BEGIN Document extract
With just one administration of a specific protein called klotho, researchers from the Yale School of Medicine and the University of California, San Francisco (UCSF) observed improvements in the cognitive function of old monkeys. The authors speculate that these results mark a potential first step toward using klotho in clinical settings to improve cognitive performance.
The article, “Longevity factor klotho enhances cognition in aged nonhuman primates,” was published in Nature Aging.
The longevity factor klotho naturally decreases with age. Klotho improves cognitive performance in mice through transgenic overexpression and acute peripheral administration, and systemic elevation of Klotho in mice improves synaptic plasticity, cognition, and neural resilience to aging and neurodegenerative diseases like Alzheimer’s and Parkinson’s.
Studies show that people with higher levels of klotho, whether from a genetic KLOTHO variation or other causes, have improved cognitive abilities, reduced neuropathological measures, and a lower risk of developing dementia associated with aging and Alzheimer’s disease. However, it is unclear whether treatment with Klotho could improve cognition in elderly non-human primates (NHPs).
Researchers led by Stacy A. Castner wanted to see if aging rhesus macaques would benefit from klotho’s cognitive enhancement effects like mice do. Rhesus macaques, like humans, experience cognitive decline as they age, but unlike humans, this decline is caused by synaptic changes rather than significant neuronal loss.
Their primary objective was to see if they could improve cognitive performance in rhesus macaques by administering a dose of klotho that would raise serum levels to a level seen in humans throughout their lifespan and be comparable to therapeutically effective increases in mice.
To do this, they administered a single subcutaneous dose of vehicle or rhesus klotho to aged rhesus macaques (mean age = 21.78 years; putative human age = 65 years) and then tested the animals’ cognitive abilities. Primary analysis focused on a dose of 10 g/kg klotho because it yielded increases in klotho comparable to those found naturally in humans and mice.
END Document extract
▸ **Assignment**
Please write the next part of the text on klotho and cognition in aged monkeys, picking up right after its last sentence. You won't need the records.
BEGIN Material shown
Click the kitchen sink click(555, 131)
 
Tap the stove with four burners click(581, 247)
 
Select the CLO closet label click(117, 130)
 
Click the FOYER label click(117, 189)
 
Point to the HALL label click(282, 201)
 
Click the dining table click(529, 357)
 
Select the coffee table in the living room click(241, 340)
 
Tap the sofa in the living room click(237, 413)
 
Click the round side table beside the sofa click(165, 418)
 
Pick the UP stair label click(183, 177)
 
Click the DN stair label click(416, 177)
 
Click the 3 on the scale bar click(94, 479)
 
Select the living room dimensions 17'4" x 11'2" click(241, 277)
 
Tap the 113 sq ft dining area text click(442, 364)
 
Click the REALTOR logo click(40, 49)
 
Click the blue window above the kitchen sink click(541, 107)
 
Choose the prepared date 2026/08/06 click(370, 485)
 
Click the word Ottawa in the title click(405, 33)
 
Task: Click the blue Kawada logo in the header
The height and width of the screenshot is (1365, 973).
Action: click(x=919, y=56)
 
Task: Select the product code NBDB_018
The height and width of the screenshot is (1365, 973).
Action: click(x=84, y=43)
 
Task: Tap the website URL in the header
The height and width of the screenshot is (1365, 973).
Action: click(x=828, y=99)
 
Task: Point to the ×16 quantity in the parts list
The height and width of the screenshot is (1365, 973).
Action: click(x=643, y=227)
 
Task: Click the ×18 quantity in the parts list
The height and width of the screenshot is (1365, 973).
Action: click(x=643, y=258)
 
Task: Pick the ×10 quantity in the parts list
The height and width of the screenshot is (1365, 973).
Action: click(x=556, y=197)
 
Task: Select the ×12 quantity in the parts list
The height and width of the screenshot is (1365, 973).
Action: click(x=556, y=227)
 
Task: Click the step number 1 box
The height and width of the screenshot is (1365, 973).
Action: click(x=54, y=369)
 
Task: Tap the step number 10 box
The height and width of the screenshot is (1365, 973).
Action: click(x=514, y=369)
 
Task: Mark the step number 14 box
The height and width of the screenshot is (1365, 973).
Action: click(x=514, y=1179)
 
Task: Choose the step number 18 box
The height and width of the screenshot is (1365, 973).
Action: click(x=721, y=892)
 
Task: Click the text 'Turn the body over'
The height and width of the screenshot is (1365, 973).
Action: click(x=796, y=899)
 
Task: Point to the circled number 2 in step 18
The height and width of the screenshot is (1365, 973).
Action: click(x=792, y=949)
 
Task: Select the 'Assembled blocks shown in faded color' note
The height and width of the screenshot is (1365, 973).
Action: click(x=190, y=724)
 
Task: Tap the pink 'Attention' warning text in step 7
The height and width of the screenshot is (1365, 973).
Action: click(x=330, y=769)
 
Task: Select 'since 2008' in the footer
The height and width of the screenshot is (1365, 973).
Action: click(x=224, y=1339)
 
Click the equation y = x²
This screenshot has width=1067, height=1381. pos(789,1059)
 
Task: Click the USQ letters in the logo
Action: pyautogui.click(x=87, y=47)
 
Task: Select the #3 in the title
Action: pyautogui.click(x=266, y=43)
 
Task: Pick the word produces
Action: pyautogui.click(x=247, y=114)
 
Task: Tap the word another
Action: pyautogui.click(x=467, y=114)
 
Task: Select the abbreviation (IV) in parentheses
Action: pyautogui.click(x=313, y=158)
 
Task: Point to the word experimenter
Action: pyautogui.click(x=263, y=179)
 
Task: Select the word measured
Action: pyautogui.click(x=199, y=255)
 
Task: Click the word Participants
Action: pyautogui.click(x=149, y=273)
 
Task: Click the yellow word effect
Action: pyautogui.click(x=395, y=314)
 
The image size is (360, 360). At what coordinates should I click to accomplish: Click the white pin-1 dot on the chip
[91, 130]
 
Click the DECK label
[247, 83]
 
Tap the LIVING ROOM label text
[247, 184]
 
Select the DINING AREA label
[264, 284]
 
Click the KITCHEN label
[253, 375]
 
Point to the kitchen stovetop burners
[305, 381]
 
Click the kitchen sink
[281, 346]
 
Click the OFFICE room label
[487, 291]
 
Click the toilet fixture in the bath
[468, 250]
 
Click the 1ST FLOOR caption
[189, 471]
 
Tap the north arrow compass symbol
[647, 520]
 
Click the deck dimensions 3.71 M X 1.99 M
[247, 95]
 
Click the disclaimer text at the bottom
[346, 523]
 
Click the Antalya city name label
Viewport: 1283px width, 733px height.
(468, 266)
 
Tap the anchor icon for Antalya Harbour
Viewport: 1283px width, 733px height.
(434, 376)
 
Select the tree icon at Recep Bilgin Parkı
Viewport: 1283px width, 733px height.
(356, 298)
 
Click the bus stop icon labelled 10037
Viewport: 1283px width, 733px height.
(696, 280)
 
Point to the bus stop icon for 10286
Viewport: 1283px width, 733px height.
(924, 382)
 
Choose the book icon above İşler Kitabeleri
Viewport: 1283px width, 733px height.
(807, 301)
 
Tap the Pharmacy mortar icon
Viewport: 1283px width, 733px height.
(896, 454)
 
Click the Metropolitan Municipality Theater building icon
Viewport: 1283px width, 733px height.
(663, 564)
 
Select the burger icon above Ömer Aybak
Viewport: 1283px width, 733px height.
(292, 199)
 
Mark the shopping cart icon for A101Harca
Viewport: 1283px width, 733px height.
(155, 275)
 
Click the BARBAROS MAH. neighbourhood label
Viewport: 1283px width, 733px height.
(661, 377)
END Material shown
▸ **Solved exercise**
The Yale and UCSF team used the spatial delayed response (SDR) task to evaluate the cognitive abilities of senior rhesus macaques, specifically the performance of fronto-temporal circuits and regions of the brain like the hippocampus and prefrontal cortex. The SDR test evaluates working and spatial memory under both low (NML) and high (HML) memory loads.
Rhesus macaques treated with a single injection of 10 g/kg klotho showed improved HML performance just four hours later, mirroring the rapid improvement in mouse cognition. At two weeks, the benefits of klotho-mediated cognition enhancement in HML were still noticeable. The average NML performance was also improved by this dose of klotho, and the improvement was maintained across multiple tests in the first two weeks after treatment ended. There was no sex difference in the klotho-mediated improvement.
Their secondary objective was to investigate whether or not the beneficial effects of klotho on cognition are dose-dependent by administering it to rhesus macaques at higher doses. A higher dose of klotho did not improve monkey brain function, even at 30 micrograms per kilogram. It is important to note that the higher doses tested did not impair cognition, as the 2–5% changes were not statistically increased or decreased. Nonetheless, it is still unknown whether doses even higher than those tested could impair cognition.
Collectively, these findings suggest that NHPs, which share a complex genetic, anatomical, and functional brain with humans, also benefit from klotho-mediated cognitive enhancement. These findings also imply that a therapeutic window of cognitive enhancement in humans may require lower, more ‘physiological’ levels of the hormone in the body.